__Objetivo 1__.
Reproduce del texto sobre el poema el fragmento que comienza con las palabras que contienen "Lamento decir que" y termina con "de un poema.".

__Texto de la página__.
┌──
No se le puede negar que era un gran poeta natural, a menudo inspirado. Pero cómo pueden irritarme sus atavismos de venas de la tierra por las que circulan ríos de cobre, minerales, la sangre de la patria y demás, y cómo no sentirse mal leyendo cosas como: “Mujer, yo hubiera sido tu hijo, por beberte/ la leche de los senos como de un manantial,/ por mirarte y sentirte a mi lado y tenerte/ en la risa de oro y la voz de cristal./ Por sentirte en mis venas como Dios en los ríos/ y adorarte en los tristes huesos de polvo y cal,/ porque tu ser pasara sin pena al lado mío/y saliera en la estrofa --limpio de todo mal--./Cómo sabría amarte, mujer, cómo sabría/ amarte, amarte como nadie supo jamás!/ Morir y todavía amarte más./ Y todavía amarte más y más.”

Lamento decir que todo el poema, empezando por los dos primeros versos, “mujer, yo hubiera sido tu hijo por beberte la leche de los senos…” es de un mal gusto y una ordinariez colosal; y a partir de “la risa de oro” y “la voz de cristal”, mera tontería. Navegamos entre la extravagancia y el tópico, sin salirnos de un poema.
└──
__Información extraída__.
┌──
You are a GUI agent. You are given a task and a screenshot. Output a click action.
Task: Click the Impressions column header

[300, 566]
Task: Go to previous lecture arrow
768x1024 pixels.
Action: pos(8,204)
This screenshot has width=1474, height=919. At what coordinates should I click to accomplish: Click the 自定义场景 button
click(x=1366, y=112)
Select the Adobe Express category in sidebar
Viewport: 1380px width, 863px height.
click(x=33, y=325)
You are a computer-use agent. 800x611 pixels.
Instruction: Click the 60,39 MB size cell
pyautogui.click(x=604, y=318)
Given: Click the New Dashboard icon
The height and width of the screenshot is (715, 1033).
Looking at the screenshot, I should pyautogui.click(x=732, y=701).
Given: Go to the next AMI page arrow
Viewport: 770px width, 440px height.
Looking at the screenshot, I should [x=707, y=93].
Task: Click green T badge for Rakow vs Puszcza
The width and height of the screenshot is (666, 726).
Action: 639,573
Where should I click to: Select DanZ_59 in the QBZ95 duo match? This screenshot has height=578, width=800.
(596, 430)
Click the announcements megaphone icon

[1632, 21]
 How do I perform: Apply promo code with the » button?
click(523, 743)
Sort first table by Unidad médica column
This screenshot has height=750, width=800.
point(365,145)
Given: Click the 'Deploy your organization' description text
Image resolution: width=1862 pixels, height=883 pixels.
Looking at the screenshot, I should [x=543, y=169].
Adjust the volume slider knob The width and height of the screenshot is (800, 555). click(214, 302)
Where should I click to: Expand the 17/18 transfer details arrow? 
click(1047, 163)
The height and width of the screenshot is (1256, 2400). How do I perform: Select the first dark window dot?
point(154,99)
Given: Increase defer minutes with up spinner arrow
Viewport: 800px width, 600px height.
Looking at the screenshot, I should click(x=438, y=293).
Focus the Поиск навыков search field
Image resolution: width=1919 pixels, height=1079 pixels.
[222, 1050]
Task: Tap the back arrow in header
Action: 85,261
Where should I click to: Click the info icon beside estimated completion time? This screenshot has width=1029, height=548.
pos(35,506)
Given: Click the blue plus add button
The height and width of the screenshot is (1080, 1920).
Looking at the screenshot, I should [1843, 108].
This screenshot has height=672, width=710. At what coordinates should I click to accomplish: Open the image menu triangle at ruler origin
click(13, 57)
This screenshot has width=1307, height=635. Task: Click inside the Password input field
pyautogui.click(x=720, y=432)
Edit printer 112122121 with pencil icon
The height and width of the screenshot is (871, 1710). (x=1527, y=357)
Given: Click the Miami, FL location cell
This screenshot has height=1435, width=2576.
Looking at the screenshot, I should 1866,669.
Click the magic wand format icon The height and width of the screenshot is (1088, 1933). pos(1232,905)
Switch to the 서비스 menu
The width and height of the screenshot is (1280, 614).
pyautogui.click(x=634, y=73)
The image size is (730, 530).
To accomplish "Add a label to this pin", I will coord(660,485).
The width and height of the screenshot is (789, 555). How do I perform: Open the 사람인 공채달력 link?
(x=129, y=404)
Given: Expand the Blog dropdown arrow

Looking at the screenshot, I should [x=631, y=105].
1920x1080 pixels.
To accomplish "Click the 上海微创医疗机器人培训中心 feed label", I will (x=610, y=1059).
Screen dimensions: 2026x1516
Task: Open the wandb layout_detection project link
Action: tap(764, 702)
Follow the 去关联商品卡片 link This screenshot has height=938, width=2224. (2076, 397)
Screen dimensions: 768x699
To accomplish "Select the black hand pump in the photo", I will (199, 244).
└──
__Objetivo 2__.
En el listado, reescribe solo las líneas que van desde la que contiene "The height and width of the screenshot is (1256, 2400)." hasta la que contiene "point(154,99)", ambas incluidas. Reemplaza "dark" por "light" y deja todo lo demás sin cambios.

__Solución 1__.
Lamento decir que todo el poema, empezando por los dos primeros versos, “mujer, yo hubiera sido tu hijo por beberte la leche de los senos…” es de un mal gusto y una ordinariez colosal; y a partir de “la risa de oro” y “la voz de cristal”, mera tontería. Navegamos entre la extravagancia y el tópico, sin salirnos de un poema.

__Solución 2__.
The height and width of the screenshot is (1256, 2400). How do I perform: Select the first light window dot?
point(154,99)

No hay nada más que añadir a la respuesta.